■ DOCUMENT SECTION ■
------------

Coronavirus is here to stay for longer than any of us would like. Many of the guidelines being shared are great for big business, but hard to implement for small businesses with limited resources. This guide outlines the basics around keeping your employees and your business healthy in a time of uncertainty. It’s being updated daily as new resources are being shared. For up-to-date recommendations for businesses and employers, you can also refer to the National Institute for Communicable Diseases (NICD) and Department of Health response guide (SA Coronavirus Portal) at www.sacoronavirus.co.za. The following steps will guide you and your team through the latest knowledge and resources available.
Educate Your Team
Promote Proper Hygiene and Respiratory Etiquette
Even if your team has already moved to a remove environment, which most have, help your employees stay healthy in whatever environment they choose. COVID-19 aside, this is always a good practice, worth spending some time on. Put some posters up on your walls, reminding passers-by to cough into their elbows, sneeze into a tissue and immediately dispose of it, and wash hands for at least 20 seconds with hot, soapy water, or use alcohol-based hand sanitizer. It's also worth reiterating before even small group gatherings, when people tend to be in closer contact with one another. For those in businesses still operating, where human-to-human contact might be necessary, provide gloves, masks, hand sanitizer, and other gear to slow the spread of germs.

------------

■ SUPPLIED ENTRIES ■
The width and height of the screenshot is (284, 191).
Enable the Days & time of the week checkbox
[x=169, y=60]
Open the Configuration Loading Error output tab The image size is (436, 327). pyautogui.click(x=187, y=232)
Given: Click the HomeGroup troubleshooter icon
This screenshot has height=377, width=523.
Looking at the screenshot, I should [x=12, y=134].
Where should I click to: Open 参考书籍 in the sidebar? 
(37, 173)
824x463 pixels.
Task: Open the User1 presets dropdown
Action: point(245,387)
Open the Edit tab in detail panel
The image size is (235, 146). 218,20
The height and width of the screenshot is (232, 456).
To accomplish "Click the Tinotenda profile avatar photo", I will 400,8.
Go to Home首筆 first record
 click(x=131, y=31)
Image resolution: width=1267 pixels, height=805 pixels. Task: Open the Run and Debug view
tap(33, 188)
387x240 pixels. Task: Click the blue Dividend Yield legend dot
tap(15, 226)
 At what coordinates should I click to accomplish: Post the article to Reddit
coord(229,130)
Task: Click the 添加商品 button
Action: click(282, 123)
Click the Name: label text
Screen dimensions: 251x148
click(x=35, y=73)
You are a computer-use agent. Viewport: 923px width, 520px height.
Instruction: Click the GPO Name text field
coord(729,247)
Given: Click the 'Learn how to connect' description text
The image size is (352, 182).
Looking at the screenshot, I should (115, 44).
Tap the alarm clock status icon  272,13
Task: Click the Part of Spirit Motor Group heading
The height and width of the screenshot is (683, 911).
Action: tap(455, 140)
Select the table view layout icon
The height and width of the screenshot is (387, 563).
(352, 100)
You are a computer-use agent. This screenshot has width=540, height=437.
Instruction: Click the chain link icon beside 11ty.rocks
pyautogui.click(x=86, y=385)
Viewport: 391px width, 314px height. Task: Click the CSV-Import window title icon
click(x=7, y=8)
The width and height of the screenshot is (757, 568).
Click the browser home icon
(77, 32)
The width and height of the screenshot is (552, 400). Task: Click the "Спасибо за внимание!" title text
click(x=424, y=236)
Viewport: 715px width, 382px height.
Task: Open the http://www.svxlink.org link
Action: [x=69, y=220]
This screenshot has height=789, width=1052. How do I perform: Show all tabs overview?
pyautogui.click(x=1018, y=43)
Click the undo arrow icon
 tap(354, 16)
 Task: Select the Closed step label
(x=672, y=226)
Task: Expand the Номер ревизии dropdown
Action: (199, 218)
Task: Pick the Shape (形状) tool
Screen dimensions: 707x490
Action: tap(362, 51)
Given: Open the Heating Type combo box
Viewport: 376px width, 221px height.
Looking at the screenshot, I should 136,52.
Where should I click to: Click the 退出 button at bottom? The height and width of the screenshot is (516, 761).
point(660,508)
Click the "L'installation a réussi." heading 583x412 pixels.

------------

■ TO DO ■
1. In the small business coronavirus guide, how long should people wash their hands?
2. Why does the small business coronavirus guide say hygiene reminders are worth repeating before even small group gatherings?
Answer from the small business coronavirus guide alone, not from the listing.

■ ANSWERS ■
1. At least 20 seconds, with hot, soapy water.

2. At gatherings, people tend to be in closer contact with one another.